### Brief
Scan the listing below. Report each line that includes "your".

━━━━━ Dataset ━━━━━

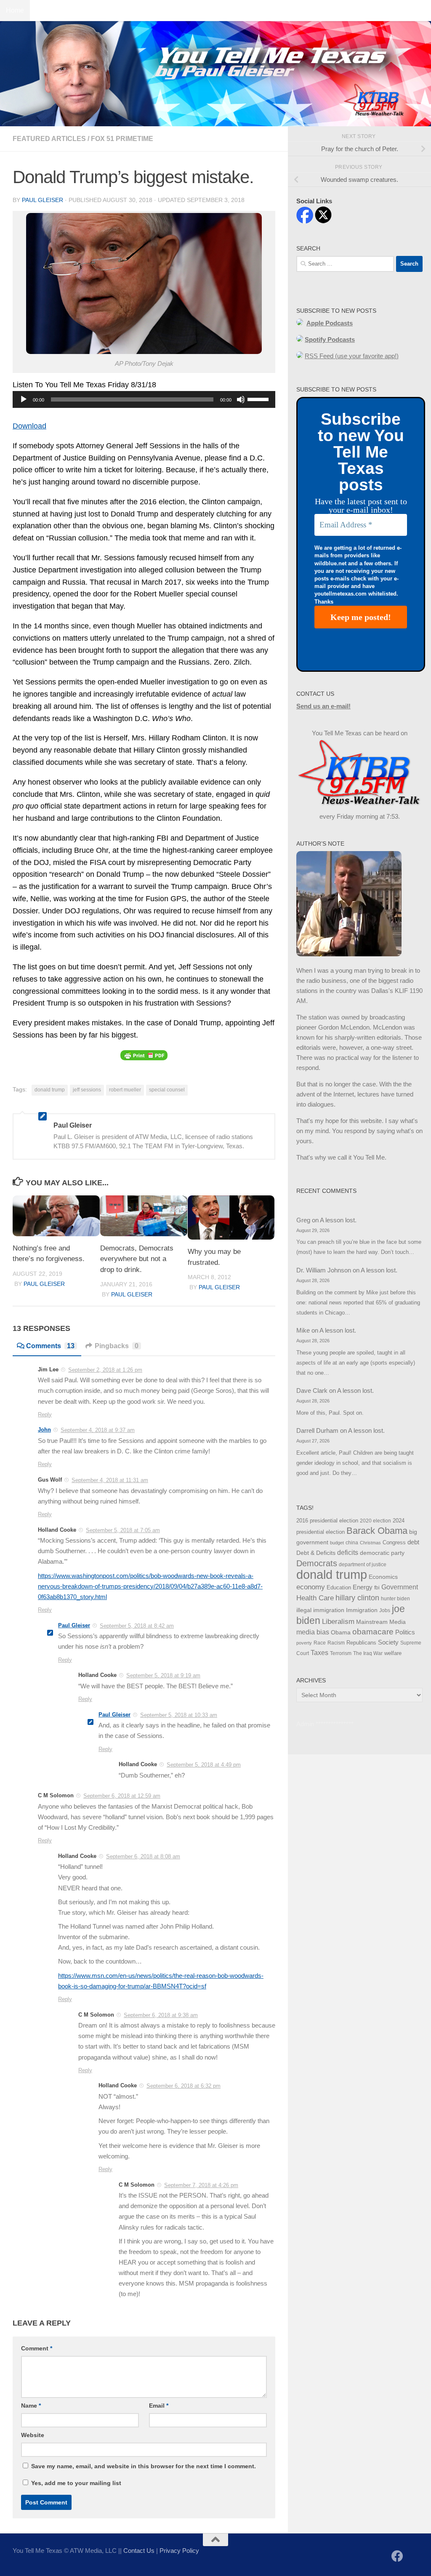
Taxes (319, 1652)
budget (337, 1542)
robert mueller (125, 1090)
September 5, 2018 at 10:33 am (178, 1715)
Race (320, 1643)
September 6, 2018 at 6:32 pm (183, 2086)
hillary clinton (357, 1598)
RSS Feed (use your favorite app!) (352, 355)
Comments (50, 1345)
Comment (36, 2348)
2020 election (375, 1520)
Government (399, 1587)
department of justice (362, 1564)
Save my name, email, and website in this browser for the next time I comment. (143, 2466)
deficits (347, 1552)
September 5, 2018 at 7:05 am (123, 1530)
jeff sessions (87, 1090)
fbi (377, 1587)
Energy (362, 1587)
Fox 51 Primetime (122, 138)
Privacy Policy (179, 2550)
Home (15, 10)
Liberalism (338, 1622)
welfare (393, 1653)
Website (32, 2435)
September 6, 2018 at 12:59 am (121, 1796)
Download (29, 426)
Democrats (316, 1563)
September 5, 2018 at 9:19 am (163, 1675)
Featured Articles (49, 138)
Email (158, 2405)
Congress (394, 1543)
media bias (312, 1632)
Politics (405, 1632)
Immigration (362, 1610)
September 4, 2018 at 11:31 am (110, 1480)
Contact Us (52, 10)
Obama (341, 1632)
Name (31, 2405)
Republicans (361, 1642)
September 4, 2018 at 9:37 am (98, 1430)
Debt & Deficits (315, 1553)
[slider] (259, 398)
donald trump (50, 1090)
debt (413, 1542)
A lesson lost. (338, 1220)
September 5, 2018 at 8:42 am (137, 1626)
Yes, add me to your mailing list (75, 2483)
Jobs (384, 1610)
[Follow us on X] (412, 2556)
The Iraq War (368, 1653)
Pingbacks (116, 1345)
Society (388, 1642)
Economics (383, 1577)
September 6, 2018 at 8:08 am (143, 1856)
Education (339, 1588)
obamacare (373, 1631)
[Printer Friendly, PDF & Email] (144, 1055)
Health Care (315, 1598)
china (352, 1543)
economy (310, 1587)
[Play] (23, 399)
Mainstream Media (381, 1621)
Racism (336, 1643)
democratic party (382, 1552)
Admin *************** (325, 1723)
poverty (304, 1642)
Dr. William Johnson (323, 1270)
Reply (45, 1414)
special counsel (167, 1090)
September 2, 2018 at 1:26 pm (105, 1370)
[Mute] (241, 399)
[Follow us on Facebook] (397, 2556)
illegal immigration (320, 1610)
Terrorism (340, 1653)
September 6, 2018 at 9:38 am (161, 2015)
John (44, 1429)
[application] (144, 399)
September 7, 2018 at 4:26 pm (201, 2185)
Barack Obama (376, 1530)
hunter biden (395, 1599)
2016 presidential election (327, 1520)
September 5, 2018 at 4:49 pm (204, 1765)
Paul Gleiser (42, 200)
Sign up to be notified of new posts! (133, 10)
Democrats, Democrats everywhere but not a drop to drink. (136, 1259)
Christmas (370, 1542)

━━━━━

### Result of the exercise
RSS Feed (use your favorite app!) (352, 355)
Yes, add me to your mailing list (75, 2483)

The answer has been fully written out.